§ **What is being asked**:
The whole listing should be given back without any alteration.

§ **Records supplied**:
--- START ---

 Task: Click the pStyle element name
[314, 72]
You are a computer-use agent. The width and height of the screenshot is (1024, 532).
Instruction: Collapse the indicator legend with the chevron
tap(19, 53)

--- END ---

§ **Written answer**:
 Task: Click the pStyle element name
[314, 72]
You are a computer-use agent. The width and height of the screenshot is (1024, 532).
Instruction: Collapse the indicator legend with the chevron
tap(19, 53)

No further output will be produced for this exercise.